** TRECHO PARA LEITURA **

Marília Alves Cunha*

“Não tolero o magistrado que do brio descuidado vende a lei, trai a justiça, faz a todos injustiça. Com rigor deprime o pobre, presta abrigo ao rico, ao nobre e só acha horrendo o crime, no mendigo, que deprime (Luiz Gama (1830-1882)).

Por força de jurisprudência firmada pelo STF, pelo menos por três vezes, os condenados em 2ª instância poderiam ser presos e começar a cumprir a pena. Por força desta mesma jurisprudência, muito criminosos foram condenados e presos após sentenças prolatadas por Juízo de 1º Grau e 2º Grau, dando ao país uma doce sensação: a corrupção está sendo combatida e a impunidade não voltará a imperar… Relembro aqui as palavras ( de maneira geral) do Sr. Dias Toffoli, hoje presidente do STF e de Gilmar Mendes em uma destas ocasiões em que a Corte se reuniu para discutir a questão. Dias Toffoli não via necessidade de esperar o julgamento em última instância para que o condenado começasse o cumprimento da pena. Lembrou inclusive o caso de Luiz Estevão, já com 26 recursos meramente protelatórios e ás vésperas de crimes sofrerem prescrição. Diligentemente o Ministro decidiu pela prisão do réu, antes mesmo da sentença transitado em julgado. Para ele a execução imediata não obstruiria o julgamento, pois já havia condenação em 1ª- e 2ª- instância e o fato já estaria julgado. Afirmou: Juiz de 1º Grau e Tribunal de Justiça é que julgam se o fato ocorreu ou não. Os recursos são apenas para verificar a normalidade processual.
O Ministro Gilmar Mendes jogou pin-pong, mudando várias vezes o seu entendimento. Em 2016 votou a favor da prisão em segunda instância, argumentando em seu voto que praticamente não existe no mundo civilizado um país que não aplique a pena de prisão em 2ª instância, tendo em vista que a culpa já estaria formada e que o entendimento colocaria o Brasil no rol das nações civilizadas e ajudaria a combater a impunidade.

** DADOS FORNECIDOS **
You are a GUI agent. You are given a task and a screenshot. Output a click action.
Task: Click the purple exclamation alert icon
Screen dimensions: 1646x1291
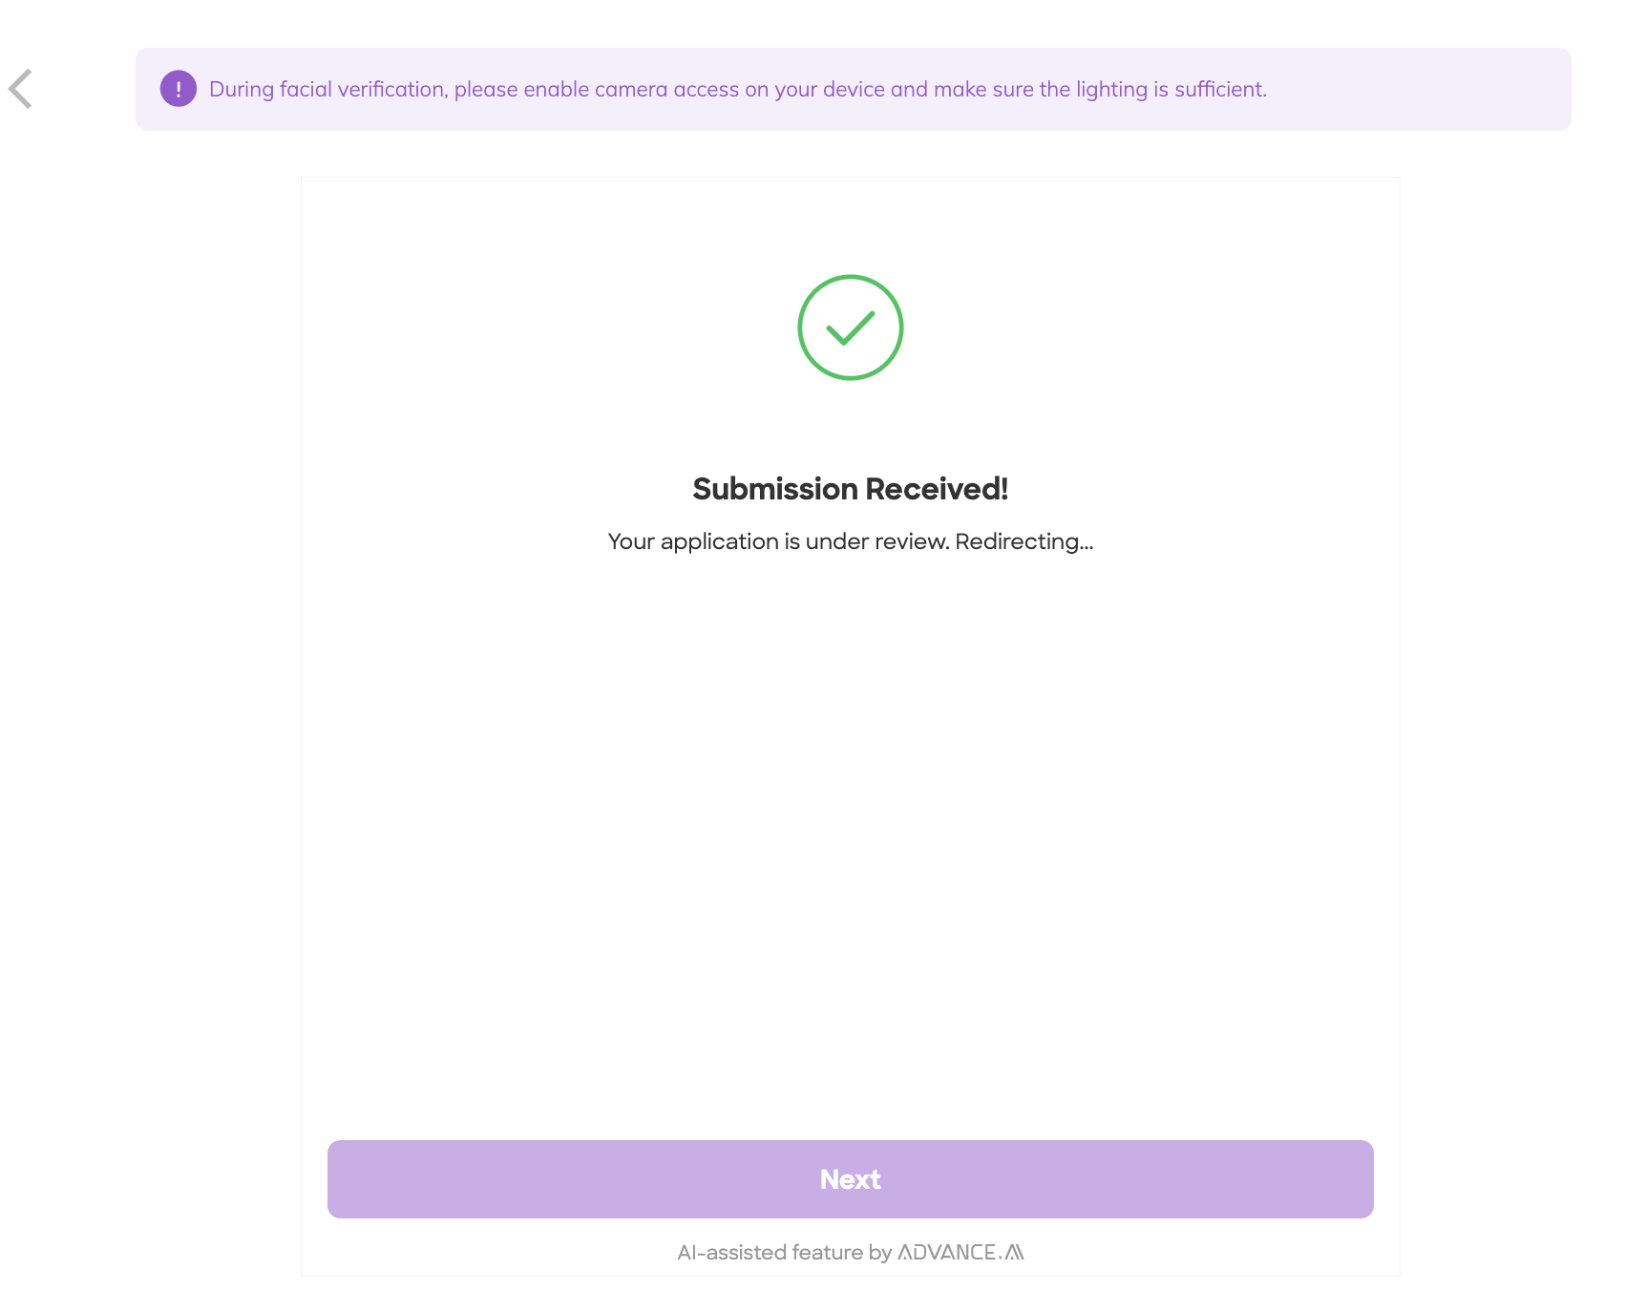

** TAREFA A **
Segundo o texto sobre a prisão em segunda instância, quantos recursos meramente protelatórios Luiz Estevão já tinha?
** TAREFA B **
Dê prosseguimento ao texto sobre a prisão em segunda instância a partir do ponto em que ele termina.
As linhas não têm papel algum no que se pede aqui.

** RESPOSTA ESCRITA A **
26 recursos.

** RESPOSTA ESCRITA B **
Infelizmente, no dia 07/11/19 estes ministros e outros mudaram seu entendimento e caiu por terra a possibilidade de prisão após condenação em 2ª instância. A prisão de políticos e empresários poderosos, coisa que nunca se pensou neste país, tido como território da impunidade, possa talvez ter motivado os ilustres senhores. O Min. Dias Toffoli deu como exemplo de que apenas a CF tenha motivado o desfecho, citando o caso de Lula, quando a própria Força Tarefa da Lava jato requereu progressão de pena do presidiário. Mas não se há de comparar progressão de pena, (que o próprio condenado recusou) com obrigação de trabalhar, dormir na prisão e dar satisfação á justiça com soltura do preso, que fica livre (não deixa de ser criminoso) para fazer o que lhe der na telha, como vem fazendo. E o Sr. Gilmar Mendes comete o impropério de definir a sua mudança de orientação ao “desvirtuamento que as instâncias ordinárias passaram a perpetrar em relação á decisão do STF em 2016. Admitimos que seria permitida a prisão após decisão de segundo grau, mas não dissemos que é obrigatória”. Deus seja louvado!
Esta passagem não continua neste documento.